_Stated exercise:_ Find each line in the items below that contains the word "Instruction" with matching case, and copy those lines.

_Provided records:_
========================

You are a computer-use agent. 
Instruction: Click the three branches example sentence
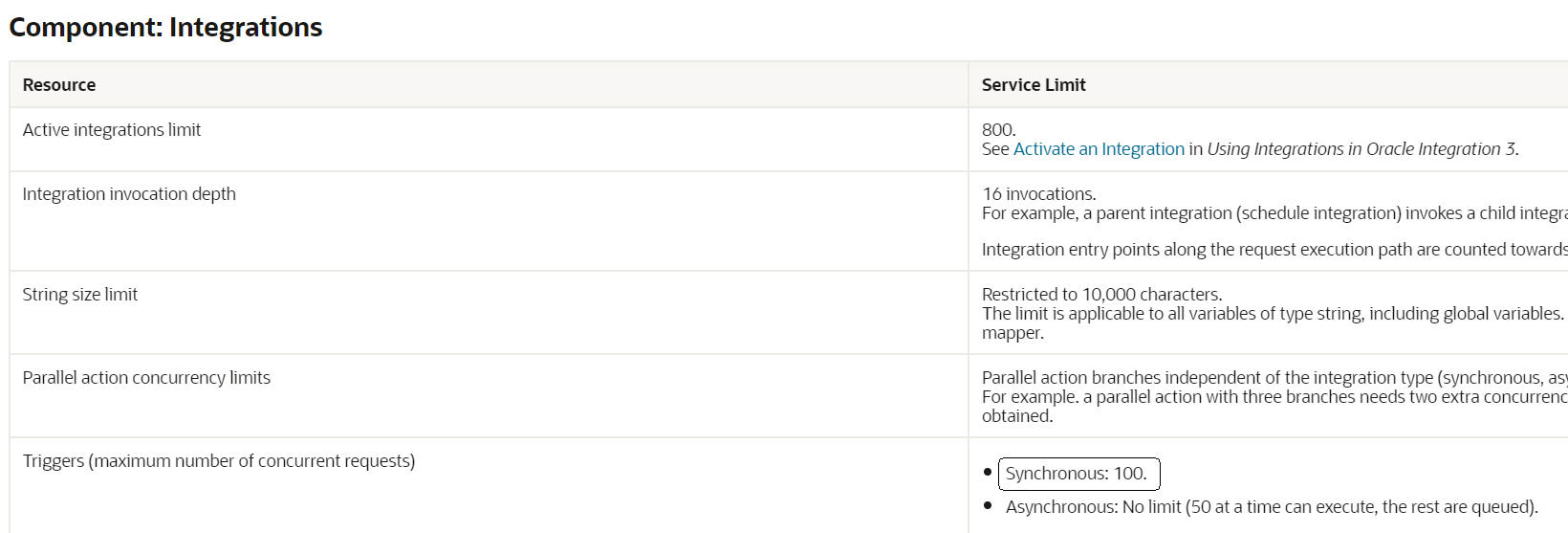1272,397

========================

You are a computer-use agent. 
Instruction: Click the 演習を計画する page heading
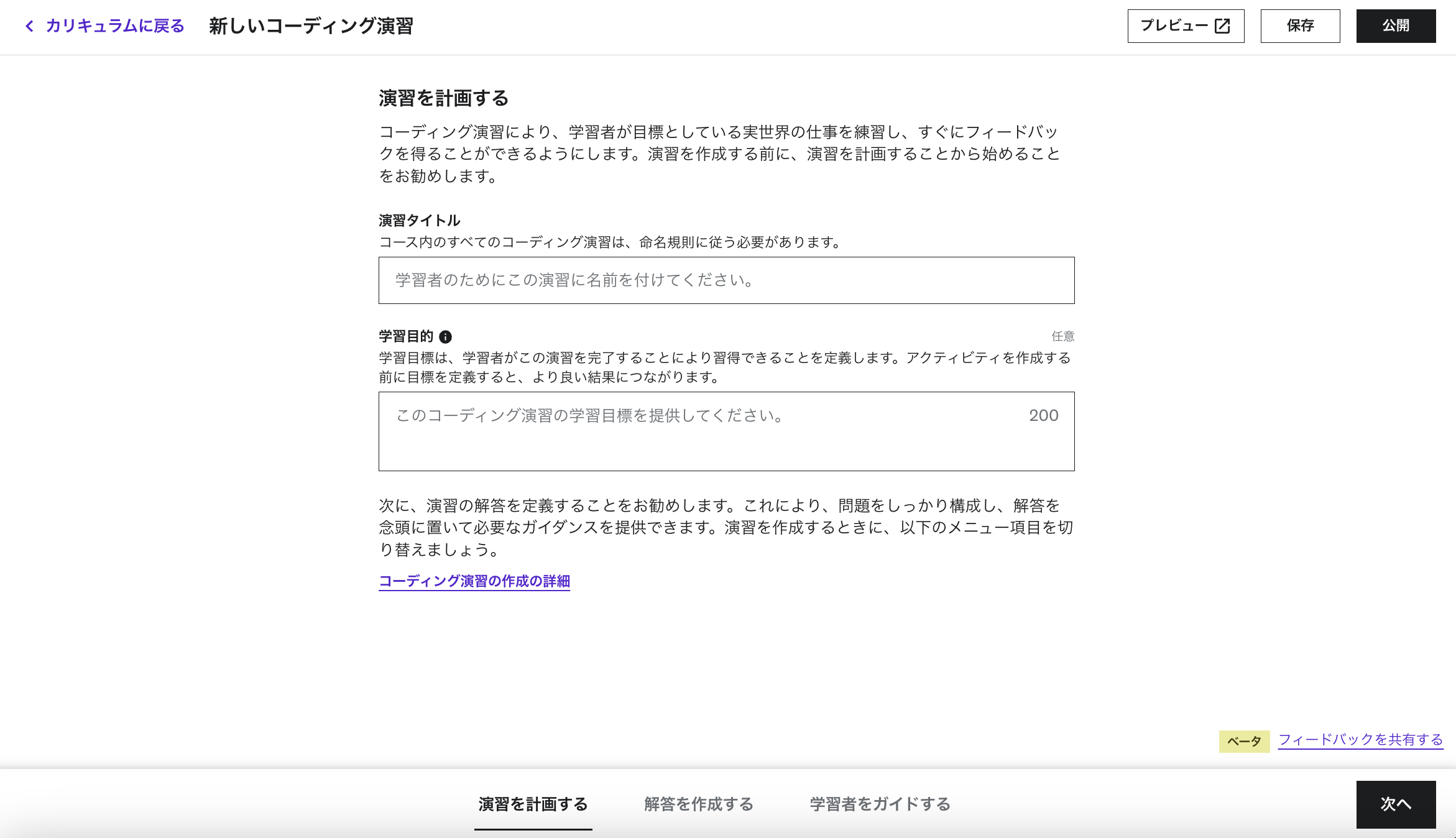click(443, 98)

========================

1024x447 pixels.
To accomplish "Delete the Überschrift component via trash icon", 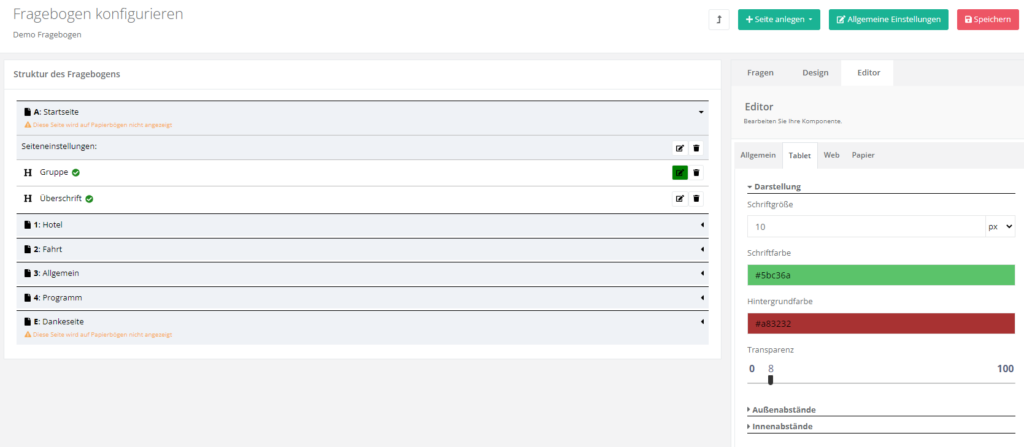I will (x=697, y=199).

========================

_Exercise answer:_
Instruction: Click the three branches example sentence
Instruction: Click the 演習を計画する page heading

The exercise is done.